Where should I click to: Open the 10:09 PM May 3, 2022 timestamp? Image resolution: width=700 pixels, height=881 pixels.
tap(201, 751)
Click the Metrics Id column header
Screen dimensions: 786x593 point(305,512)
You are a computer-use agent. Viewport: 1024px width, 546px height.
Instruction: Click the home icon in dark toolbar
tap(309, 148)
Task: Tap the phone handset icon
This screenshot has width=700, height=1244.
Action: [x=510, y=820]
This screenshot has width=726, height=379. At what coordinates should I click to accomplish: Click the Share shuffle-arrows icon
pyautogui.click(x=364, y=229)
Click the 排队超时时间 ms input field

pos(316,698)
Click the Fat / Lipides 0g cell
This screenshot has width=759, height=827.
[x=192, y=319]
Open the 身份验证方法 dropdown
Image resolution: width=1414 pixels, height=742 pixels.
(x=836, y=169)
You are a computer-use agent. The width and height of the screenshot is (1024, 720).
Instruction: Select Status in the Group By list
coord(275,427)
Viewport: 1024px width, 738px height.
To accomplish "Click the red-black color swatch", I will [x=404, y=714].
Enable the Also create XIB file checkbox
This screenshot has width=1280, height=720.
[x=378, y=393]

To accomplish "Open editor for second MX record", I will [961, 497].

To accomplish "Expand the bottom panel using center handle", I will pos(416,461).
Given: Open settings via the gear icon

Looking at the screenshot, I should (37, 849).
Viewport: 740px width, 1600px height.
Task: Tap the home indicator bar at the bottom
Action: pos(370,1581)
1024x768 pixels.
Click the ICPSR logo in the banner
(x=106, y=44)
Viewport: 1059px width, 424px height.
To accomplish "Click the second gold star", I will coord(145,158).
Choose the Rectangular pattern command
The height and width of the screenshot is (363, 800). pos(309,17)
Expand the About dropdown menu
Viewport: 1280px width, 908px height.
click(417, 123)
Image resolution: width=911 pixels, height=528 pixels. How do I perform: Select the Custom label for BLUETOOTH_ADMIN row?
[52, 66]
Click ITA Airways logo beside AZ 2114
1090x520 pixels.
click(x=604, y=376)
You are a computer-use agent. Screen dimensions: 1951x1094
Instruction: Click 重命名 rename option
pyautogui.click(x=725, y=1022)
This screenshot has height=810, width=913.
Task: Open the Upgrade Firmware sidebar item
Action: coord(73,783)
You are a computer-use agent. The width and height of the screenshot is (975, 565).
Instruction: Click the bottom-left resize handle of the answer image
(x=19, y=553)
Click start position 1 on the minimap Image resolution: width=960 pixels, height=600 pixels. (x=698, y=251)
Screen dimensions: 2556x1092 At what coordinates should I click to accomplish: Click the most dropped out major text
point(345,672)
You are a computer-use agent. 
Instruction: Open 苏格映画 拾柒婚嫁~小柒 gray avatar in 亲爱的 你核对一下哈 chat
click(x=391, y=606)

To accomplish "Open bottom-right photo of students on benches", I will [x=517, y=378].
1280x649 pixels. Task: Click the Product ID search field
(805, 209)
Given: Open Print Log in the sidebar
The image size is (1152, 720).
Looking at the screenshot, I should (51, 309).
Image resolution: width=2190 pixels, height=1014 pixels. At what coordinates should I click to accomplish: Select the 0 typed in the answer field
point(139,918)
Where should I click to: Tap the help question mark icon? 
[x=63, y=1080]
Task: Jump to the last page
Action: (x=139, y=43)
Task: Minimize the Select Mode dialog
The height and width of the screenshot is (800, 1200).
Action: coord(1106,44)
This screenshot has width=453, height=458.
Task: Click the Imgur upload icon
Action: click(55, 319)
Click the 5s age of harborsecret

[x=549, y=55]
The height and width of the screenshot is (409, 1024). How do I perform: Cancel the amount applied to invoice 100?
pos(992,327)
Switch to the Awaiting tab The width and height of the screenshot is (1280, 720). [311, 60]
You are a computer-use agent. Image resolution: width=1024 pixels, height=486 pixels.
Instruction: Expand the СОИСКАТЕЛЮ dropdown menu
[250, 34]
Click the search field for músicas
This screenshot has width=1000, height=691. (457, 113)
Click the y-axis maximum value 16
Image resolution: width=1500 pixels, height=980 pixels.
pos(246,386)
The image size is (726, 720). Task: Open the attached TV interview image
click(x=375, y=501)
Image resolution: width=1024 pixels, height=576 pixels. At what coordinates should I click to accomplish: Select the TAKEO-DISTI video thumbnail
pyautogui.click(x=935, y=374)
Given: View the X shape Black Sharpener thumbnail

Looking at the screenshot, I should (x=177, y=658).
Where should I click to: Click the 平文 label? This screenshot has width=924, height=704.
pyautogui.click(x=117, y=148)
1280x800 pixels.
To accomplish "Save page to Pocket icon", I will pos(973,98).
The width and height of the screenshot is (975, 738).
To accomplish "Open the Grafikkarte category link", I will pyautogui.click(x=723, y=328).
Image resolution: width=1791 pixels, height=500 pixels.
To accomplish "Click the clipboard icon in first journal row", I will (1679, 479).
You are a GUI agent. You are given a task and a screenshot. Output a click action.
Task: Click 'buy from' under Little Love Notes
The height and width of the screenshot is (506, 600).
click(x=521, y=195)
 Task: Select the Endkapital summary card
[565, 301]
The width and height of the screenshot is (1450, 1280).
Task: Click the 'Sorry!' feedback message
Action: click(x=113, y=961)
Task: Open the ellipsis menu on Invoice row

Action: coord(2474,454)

☆ ☆ ☆ ☆ ☆ ☆ ☆

**The problem:** The exercise is to copy out every line above that has the word "computer" in it.

**Task answer:**
You are a computer-use agent. Viewport: 1024px width, 546px height.
You are a computer-use agent. The width and height of the screenshot is (1024, 720).
You are a computer-use agent. Screen dimensions: 1951x1094
You are a computer-use agent. The width and height of the screenshot is (975, 565).
You are a computer-use agent. 
You are a computer-use agent. Image resolution: width=1024 pixels, height=486 pixels.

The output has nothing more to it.